Philosophy Carnival #2

Well, it’s the second philosophy carnival I’ve hosted.  So let’s get started.

Counterfactuals and time traveling cold-blooded murderers!  Why is it we always want to see what happens when we kill ourselves (or others) when time traveling?  Does time travel make one murderous?  Anyway, besides  the weird questions that occur to me, the discussion over at Kadri Vihvelin’s philosophy blog does try to tackle Counterfactuals, Indicatives and What Time Travelers Can’t Do.

If that isn’t your cup-o-tea, maybe you like smoking pipes.  But apparently not the pipe if you are from Utah.

And if you don’t like smoking pipes, nor counterfactual time travelers, then perhaps you like the movies.  Over at Pirates and Revolutionaries we have durationless movies that involve no time flow.    Lot’s of YouTube clips — which I did actually watch (most of them at least) and you should too. Because what good is anything without pictures or conversation?

Well, if you don’t like the movies, pipes or homicidal time travelers, try the news.  But not if you read the New York Times’ Stone, apparently, because over at The Consternation of Philosophy, Matt says they got the foundation of human rights wrong.  He writes that the reasons that are given not only do not show a foundation for secular human rights, they actually lead to dogmatism.

But maybe you like dogmatism.  I bet there are secretly lots of philosophers out there who, while publicly decrying dogmatism, are secretly delighted with their own.  I’m probably one of these people.  Then, perhaps we should be epistemological anarchists, as is suggested over at the Kindly Ones.  Paul writes on Feyerabend’s reductio directed at rationalist conceptions of scientific method, which concludes with: Anything Goes.  You should read this- it’s something I dogmatically recommend.

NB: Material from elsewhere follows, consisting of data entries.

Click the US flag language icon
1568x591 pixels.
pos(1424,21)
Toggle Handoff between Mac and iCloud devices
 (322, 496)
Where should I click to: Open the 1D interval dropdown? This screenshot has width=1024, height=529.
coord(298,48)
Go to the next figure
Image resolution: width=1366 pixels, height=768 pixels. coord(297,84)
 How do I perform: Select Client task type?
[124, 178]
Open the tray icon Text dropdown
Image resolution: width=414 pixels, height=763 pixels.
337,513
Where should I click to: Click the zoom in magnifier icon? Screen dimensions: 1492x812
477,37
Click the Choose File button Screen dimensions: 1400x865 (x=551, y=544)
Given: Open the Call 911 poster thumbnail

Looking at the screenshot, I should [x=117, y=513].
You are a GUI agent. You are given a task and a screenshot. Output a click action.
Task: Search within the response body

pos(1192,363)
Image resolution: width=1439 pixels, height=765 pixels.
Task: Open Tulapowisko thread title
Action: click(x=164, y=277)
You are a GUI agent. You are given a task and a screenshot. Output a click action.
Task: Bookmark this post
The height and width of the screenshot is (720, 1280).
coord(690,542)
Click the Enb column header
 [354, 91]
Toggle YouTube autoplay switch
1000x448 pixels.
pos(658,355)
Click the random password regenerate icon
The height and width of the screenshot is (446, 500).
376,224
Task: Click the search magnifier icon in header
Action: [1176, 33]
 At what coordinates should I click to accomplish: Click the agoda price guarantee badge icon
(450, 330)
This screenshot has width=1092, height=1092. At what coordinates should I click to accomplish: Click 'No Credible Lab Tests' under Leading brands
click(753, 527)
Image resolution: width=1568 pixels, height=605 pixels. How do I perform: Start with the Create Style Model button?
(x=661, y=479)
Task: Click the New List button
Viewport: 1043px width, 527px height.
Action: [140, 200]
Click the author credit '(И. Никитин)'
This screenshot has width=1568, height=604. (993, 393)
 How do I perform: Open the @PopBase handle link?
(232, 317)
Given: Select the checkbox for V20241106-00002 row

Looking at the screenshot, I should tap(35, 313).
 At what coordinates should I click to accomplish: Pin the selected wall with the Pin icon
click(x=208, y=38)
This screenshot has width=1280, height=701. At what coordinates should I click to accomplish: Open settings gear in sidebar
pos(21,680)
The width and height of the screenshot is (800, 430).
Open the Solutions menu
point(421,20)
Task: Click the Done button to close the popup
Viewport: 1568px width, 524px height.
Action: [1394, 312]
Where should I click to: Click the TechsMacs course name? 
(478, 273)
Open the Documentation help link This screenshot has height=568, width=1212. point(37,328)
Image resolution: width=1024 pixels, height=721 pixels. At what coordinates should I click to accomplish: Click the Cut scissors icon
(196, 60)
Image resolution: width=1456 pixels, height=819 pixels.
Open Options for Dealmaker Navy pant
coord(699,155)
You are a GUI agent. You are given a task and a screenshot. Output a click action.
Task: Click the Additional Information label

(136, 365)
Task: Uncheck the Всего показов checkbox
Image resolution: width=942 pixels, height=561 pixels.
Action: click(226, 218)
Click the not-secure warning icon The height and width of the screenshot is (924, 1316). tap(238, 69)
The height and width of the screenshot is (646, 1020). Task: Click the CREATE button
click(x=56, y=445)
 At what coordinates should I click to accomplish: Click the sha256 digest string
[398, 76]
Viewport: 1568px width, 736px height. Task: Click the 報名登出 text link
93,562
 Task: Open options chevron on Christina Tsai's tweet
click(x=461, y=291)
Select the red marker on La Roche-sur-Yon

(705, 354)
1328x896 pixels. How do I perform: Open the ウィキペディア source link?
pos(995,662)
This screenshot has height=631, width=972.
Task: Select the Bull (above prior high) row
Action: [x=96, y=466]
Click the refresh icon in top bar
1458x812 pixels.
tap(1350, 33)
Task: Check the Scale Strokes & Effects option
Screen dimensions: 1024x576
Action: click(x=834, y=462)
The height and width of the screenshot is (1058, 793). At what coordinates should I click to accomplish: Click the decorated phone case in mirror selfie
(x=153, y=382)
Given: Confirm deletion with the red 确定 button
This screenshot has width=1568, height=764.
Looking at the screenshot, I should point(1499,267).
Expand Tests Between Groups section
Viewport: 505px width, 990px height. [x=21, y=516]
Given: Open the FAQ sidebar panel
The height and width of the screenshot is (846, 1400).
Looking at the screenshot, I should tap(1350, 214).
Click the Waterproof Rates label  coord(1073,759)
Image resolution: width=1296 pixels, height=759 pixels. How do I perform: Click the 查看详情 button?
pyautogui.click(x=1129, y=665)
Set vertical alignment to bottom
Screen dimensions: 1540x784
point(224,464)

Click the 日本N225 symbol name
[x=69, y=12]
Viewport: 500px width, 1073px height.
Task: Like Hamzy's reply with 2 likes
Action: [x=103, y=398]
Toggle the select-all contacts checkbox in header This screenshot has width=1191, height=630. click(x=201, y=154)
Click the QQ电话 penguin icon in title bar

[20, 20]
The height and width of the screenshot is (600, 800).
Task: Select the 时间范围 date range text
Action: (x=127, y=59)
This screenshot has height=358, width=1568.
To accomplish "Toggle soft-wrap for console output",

Fine, be that way.  Don’t do what I recommend.  Instead sit around and listen to the radio for all I care.  Actually, we’ve got some high quality internet radio going down at the Partially Examined Life: Pat Churchland on the Neurobiology of Morality (Plus Hume’s Ethics).  I surprised myself and listened to the whole thing.  Good talk.  Also, a book for sale.

If none of this armchair stuff has impressed you, I guess you might be one of those “go out and do stuff types.” [yeah right]  If that is the case, go check out some Experimental Philosophy.  Justin writes, ask not “what the history of philosophy can do for us, but rather what we can do for the history of philosophy.”  That’s the attitude!  (The post is actually on the place of x-phi in a historical and cultural setting.  Good stuff just the same.)

Or maybe you are just at The Ends of Thought, so frustrated with the difficulties that you’re left wondering where a lot of us went wrong (and I’m not saying who has gone wrong; you’ll have to read the post to see who Roman says did).

Lastly, zombies, because philosophers like zombies.